The exhibit has moved around the Jackson area over the years and has averaged about 15,000 visitors in the month of December annually.
For more than forty years, the model trains riding through the fictional town of Possum Ridge, Mississippi have been a holiday tradition delighting both children and adults. The site depicts a typical Mississippi railroad town of the 1940s. In its first year, the exhibit consisted of a single block of an electrified Main Street with ten buildings, including a bank, dry goods store, newspaper office, and restaurant.
Today the trains circle a town that has grown to include a depot, church, bakery, barbershop, icehouse, sawmill, cotton gin, train yard, and much more. There are also houses located off Main Street, farmsteads, a small airport, and even a river baptism scene.
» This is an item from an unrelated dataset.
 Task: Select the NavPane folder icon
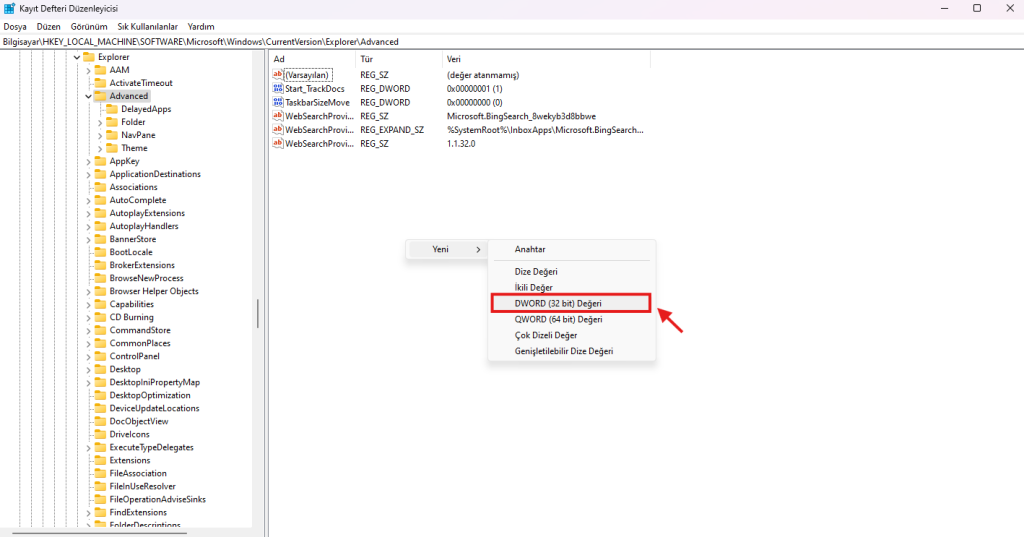click(112, 135)
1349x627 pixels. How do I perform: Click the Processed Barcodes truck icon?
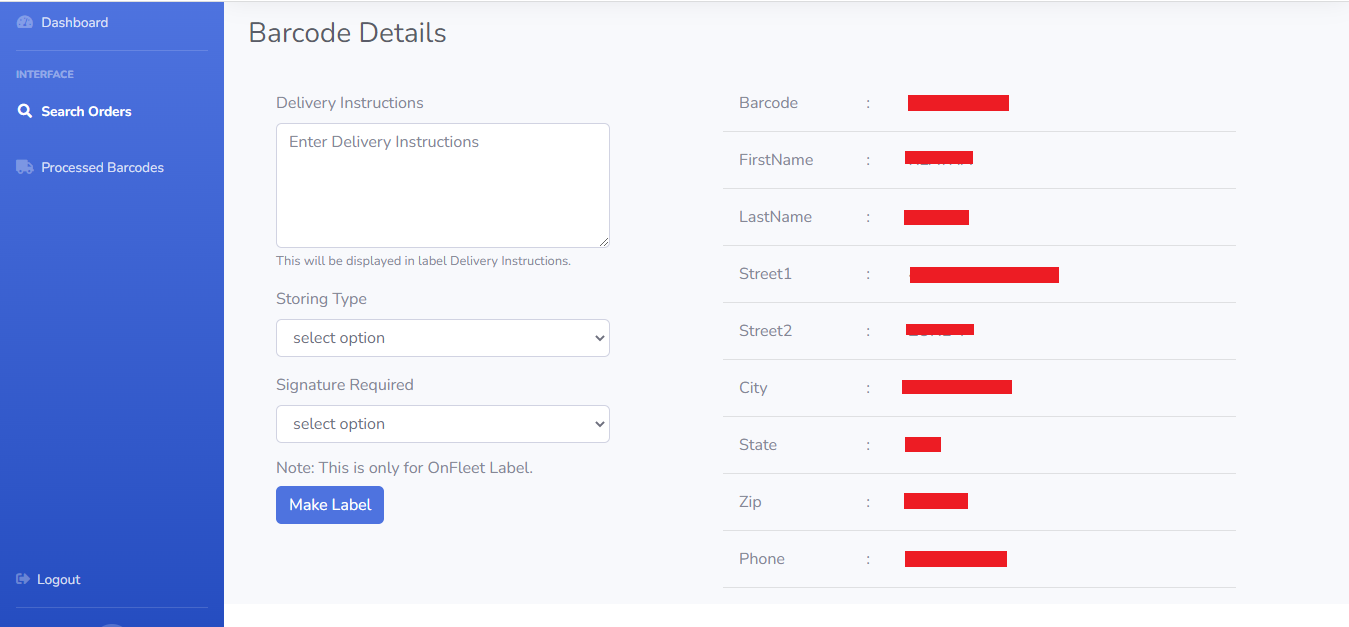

It all started about fifty years ago when Dr. W.L. Jaquith, who headed the state mental hospital at Whitfield, donated his train collection to the Old Capitol Museum for display. Originally, the trains were set up on tables, but then someone had the idea to create a mythical village of Possum Ridge. Lucky Osborne, a Clinton model builder, built the first Possum Ridge. It was something he threw his life into, with the reward being the smiles of the children as they pointed to things they liked in the exhibit.
There are two feature trains, both replicas of passenger trains that ran through Mississippi in the 1940s through 1960s. The Panama Limited was built especially for the exhibit by the Lionel Corporation and is a favorite with most of the young people who come to see it. There is also a replica of the Old Gulf, Mobile and Ohio Rebel passenger train which ran from 1935 to 1954, stopping just behind the Old Capitol.
The exhibit has moved around the Jackson area over the years. It has been at the Mississippi Agriculture and Forestry Museum, the Old Capitol Museum, and even north to Ridgeland’s Northpark Mall. The exhibit has averaged about 15,000 visitors in the month of December each year.
Walter Hazzlerigg of Vicksburg ran the trains at Possum Ridge for over twenty years. There was a time when he was the only engineer staffing the exhibit, and he did it all day, every day. After a move to Texas, Hazzlerigg ran the trains at the local zoo. Every year, he took his vacation time and returned to Jackson to run the trains.
The last time he was in Jackson, Hazzlerigg told Osborne of his plans to retire and purchase a caboose in which to live. He wanted to build a model train shop onto the caboose. Sadly, he passed away shortly thereafter, and Osborne was determined that Walter would have his caboose after all. He built Walter’s Caboose with the train shop on the back complete with a figure of Walter on the front porch. There is also a statue of the dedicated engineer in Possum Park.
The Possum Ridge model train exhibit will run this year at the Two Mississippi Museums during the month of December. There is no charge to view the exhibit, which is open Tuesday through Saturday from 9:00am to 5:00pm and Sundays from 11:00am to 5:00pm.
The Possum Ridge exhibit will be closed on December 25 and will end on December 31.